WHAT THIS TASK INVOLVES: Exactly as written, set down each line of the data below except its pictures.
──────
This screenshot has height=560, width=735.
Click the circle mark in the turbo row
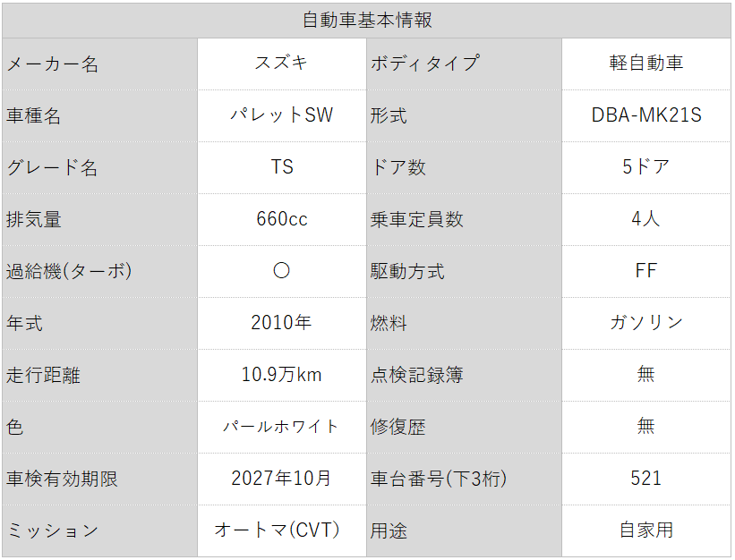[281, 271]
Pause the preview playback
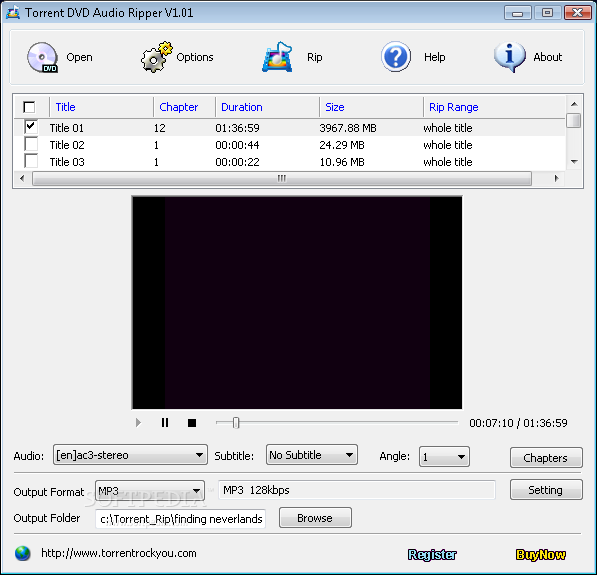 click(165, 423)
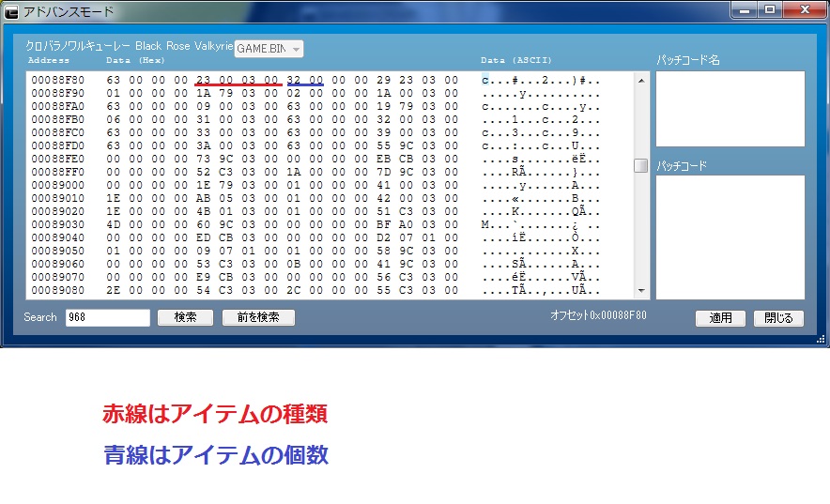830x504 pixels.
Task: Click inside the パッチコード名 text box
Action: (730, 108)
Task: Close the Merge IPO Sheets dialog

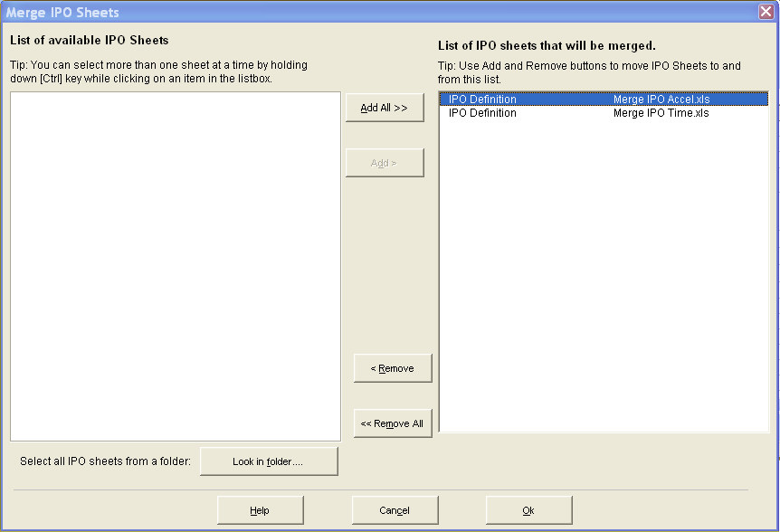Action: (x=768, y=11)
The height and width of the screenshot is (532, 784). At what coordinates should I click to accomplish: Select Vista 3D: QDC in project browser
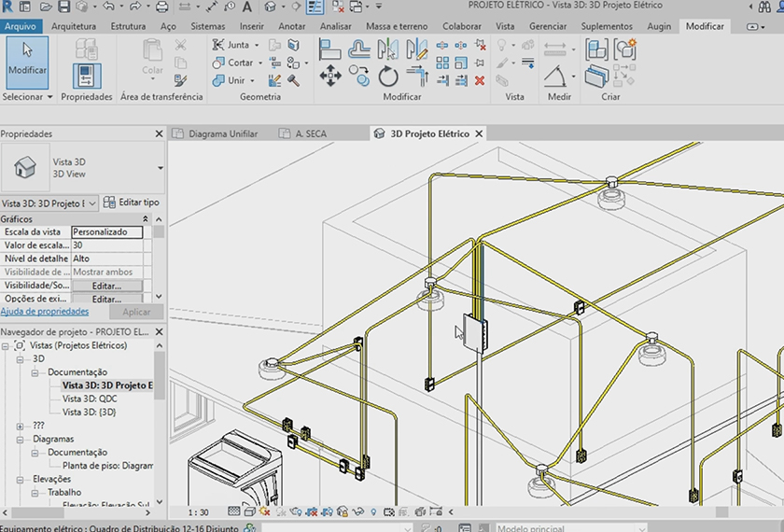pyautogui.click(x=90, y=398)
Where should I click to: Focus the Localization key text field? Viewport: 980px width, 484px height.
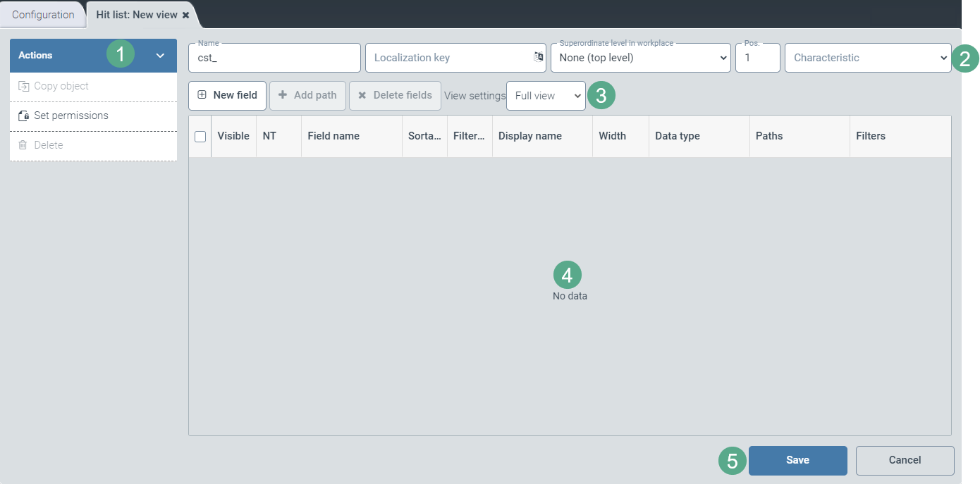448,58
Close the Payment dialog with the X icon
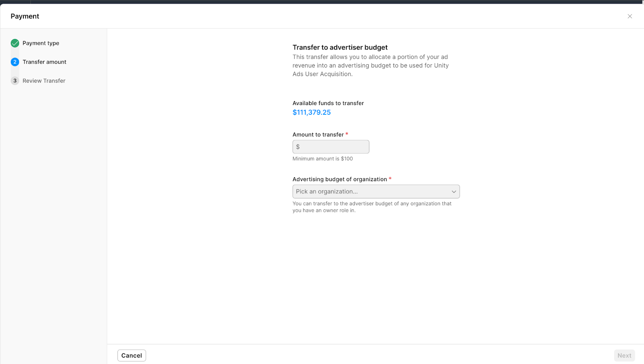644x364 pixels. 630,16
──────
SOLUTION FOR THIS EXERCISE:
This screenshot has height=560, width=735.
Click the circle mark in the turbo row
[281, 271]
Pause the preview playback
 click(165, 423)
830x504 pixels.
Task: Click inside the パッチコード名 text box
Action: (730, 108)
Task: Close the Merge IPO Sheets dialog

Action: (x=768, y=11)
The height and width of the screenshot is (532, 784). At what coordinates should I click to accomplish: Select Vista 3D: QDC in project browser
pyautogui.click(x=90, y=398)
Where should I click to: Focus the Localization key text field? Viewport: 980px width, 484px height.
448,58
Close the Payment dialog with the X icon
644x364 pixels. 630,16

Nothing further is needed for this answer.